Talks about Covid-19 are all around. I was wondering what is the probability that someone who tests +ve with the virus would die. It is scary to ask this but it is maybe useful to know. Here are the (made up) events and probabilities.
Consider these events: Getting infected with the virus = $I$, Getting detected (by medical equipment)= $D$, Death/mortality = $M$
Given, $P(I) = 0.01, P(D\mid I)=0.98, P(M\mid I)=0.03$, We need to find $P(M\mid D)$
Here is my solution:
$$ P(I\mid D) = \frac{P(D\mid I)*P(I)}{P(D)} \\ P(D\mid I) = 0.98\\ P(I) = 0.01 \\ P(D) = P(D\mid I)*P(I) + P(D\mid I^\complement)*P(I^\complement) = 0.98*0.01 + 0.02*0.99 = 0.0296\\ P(I\mid D) = 0.98*0.01/0.0296 = 0.331\\ P(M\mid D) = P(M\mid I)*P(I\mid D)\\ P(M\mid D) = 0.03*0.331 = 0.00993 $$
Most examples in the book ends at $P(I\mid D)$. I have doubt about $P(M\mid D) = P(M\mid I)*P(I\mid D)$. Is it correct? If not what is the right way of solving this problem.
(I wish everyone gets recovered from covid-19 soon).
Edit-1 (Here is the updated question and data based on @joriki's answer)
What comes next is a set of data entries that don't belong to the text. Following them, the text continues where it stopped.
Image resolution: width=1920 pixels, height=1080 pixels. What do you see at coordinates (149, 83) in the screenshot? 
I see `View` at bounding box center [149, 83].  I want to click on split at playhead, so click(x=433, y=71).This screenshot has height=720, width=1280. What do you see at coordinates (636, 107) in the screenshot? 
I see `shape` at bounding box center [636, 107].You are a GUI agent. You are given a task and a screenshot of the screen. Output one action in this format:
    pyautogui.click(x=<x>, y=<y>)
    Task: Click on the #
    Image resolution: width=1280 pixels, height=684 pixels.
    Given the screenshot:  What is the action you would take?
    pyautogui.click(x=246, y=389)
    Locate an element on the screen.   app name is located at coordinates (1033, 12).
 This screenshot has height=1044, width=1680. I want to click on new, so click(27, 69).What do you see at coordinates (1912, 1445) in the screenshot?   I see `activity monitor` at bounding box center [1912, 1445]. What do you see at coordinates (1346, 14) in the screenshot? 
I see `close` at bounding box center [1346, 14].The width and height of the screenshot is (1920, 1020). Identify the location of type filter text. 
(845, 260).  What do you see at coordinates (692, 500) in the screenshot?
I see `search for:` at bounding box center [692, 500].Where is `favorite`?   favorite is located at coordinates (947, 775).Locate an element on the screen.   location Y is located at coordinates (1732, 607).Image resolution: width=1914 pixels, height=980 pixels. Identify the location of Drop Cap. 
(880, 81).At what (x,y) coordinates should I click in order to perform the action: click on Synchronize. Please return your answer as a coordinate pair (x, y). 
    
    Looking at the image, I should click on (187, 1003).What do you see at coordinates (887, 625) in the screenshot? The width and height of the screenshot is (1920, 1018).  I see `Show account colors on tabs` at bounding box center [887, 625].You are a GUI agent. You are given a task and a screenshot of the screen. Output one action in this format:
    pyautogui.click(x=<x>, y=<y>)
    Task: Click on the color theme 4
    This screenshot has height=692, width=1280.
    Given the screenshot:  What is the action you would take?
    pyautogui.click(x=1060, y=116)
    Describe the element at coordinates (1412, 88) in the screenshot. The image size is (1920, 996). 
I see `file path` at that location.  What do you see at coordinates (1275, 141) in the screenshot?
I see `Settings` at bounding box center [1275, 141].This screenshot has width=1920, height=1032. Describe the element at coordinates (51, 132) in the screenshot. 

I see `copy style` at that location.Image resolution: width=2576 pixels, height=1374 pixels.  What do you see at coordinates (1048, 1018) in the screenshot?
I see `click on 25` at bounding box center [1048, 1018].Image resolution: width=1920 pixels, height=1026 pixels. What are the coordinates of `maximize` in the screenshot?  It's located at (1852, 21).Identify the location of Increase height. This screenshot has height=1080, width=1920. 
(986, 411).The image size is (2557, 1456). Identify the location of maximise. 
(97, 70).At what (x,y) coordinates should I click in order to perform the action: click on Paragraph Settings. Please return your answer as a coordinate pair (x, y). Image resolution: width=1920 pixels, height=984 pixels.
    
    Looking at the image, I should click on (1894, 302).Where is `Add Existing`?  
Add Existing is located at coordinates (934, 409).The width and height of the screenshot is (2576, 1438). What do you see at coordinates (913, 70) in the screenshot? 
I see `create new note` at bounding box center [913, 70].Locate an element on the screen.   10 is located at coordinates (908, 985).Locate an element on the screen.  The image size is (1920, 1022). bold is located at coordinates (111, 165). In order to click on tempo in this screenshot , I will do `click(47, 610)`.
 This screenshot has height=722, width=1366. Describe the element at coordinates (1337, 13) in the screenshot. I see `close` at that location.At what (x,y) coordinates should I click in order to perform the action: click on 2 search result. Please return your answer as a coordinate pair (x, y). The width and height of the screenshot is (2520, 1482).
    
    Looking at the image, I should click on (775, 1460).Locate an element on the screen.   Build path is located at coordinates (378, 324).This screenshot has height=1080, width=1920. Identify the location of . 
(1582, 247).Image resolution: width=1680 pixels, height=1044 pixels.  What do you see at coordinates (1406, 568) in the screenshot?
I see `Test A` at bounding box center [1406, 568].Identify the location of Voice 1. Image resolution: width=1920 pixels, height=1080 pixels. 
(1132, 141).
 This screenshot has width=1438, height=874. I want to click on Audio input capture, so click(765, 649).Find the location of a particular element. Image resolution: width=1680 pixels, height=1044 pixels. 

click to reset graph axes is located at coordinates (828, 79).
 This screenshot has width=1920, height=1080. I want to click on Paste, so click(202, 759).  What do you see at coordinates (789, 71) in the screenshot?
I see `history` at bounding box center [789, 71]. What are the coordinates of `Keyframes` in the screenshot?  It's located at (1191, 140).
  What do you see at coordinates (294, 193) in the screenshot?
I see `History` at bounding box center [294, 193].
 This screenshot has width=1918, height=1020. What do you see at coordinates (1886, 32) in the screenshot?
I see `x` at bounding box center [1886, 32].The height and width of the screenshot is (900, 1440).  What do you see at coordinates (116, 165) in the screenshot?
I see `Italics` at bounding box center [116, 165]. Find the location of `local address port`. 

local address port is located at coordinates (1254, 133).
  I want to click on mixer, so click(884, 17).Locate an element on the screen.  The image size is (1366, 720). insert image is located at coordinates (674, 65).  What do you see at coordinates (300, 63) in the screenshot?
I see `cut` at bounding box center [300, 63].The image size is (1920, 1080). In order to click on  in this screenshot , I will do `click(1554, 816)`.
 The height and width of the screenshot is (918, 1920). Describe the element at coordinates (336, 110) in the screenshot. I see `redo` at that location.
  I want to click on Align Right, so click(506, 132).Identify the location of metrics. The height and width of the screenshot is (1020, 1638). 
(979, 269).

Consider the events: Getting infected with the virus = $I$, Getting detected (by medical equipment)= $D$, Death/mortality = $M$
Given, $P(I) = 0.01, P(D\mid I)=0.98, P(M\mid I,D)=0.03, P(D\mid I^\complement)=0.05$, find $P(M\mid D)$
Here is the NEW solution:
$$ P(I\mid D) = \frac{P(D\mid I)*P(I)}{P(D)} $$ $$P(D\mid I) = 0.98$$ $$P(I) = 0.01 \\ P(D) = P(D\mid I)*P(I) + P(D\mid I^\complement)*P(I^\complement) = 0.98*0.01 + 0.05*0.99 = 0.0593$$ $$P(I\mid D) = 0.98*0.01/0.0593 = 0.165$$ $$P(M\mid D) = P(M\mid I,D)*P(I\mid D) + P(M\mid I^\complement,D)*P(I^\complement\mid D)$$ Also, $P(M\mid I^\complement,D) = 0$ $$P(M\mid D) = P(M\mid I,D)*P(I\mid D) = 0.03*0.165 = 0.00495$$
The information that you’re assuming is not enough to determine the probability you’re seeking.
You seem to have used $P(D\mid I^\complement)\stackrel?=1-P(D\mid I)$. That's not true in general. You can treat $P(D\mid I)$ like a probability for $D$, so $P(D^\complement\mid I)=1-P(D\mid I)$, but you can't do the same thing with the condition: The probability that I eat cereal tomorrow if it rains isn’t the complement of the probability that I eat cereal tomorrow if it doesn’t rain; it’s the complement of the probability that I don’t eat cereal tomorrow if it rains.
$P(M\mid D)\stackrel?=P(M\mid I)P(I\mid D)$ is also not true in general. What’s true in general is
$$ P(M\mid D)=P(M\mid I,D)P(I\mid D)+P(M\mid I^\complement,D)P(I^\complement\mid D)\;. $$
In the present case, though, you could argue that $P(M\mid I^\complement,D)=0$, since you’re certain not to die of the disease if you’re not infected; that would yield
$$ P(M\mid D)=P(M\mid I,D)P(I\mid D)\;. $$
This is equal to what you used if $P(M\mid I,D)=P(M\mid I)$. That’s a rather unplausible assumption, though; presumably mortality and detection are both correlated to the severity of the symptoms. More plausibly, you could say that what you can actually estimate from the data isn’t $P(M\mid I)$ but $P(M\mid I,D)$, so you might want to change your assumption to $P(M\mid I,D)=0.03$.
That still leaves the problem that you need $P(D\mid I^\complement)$, which is independent of the data you’ve assumed so far.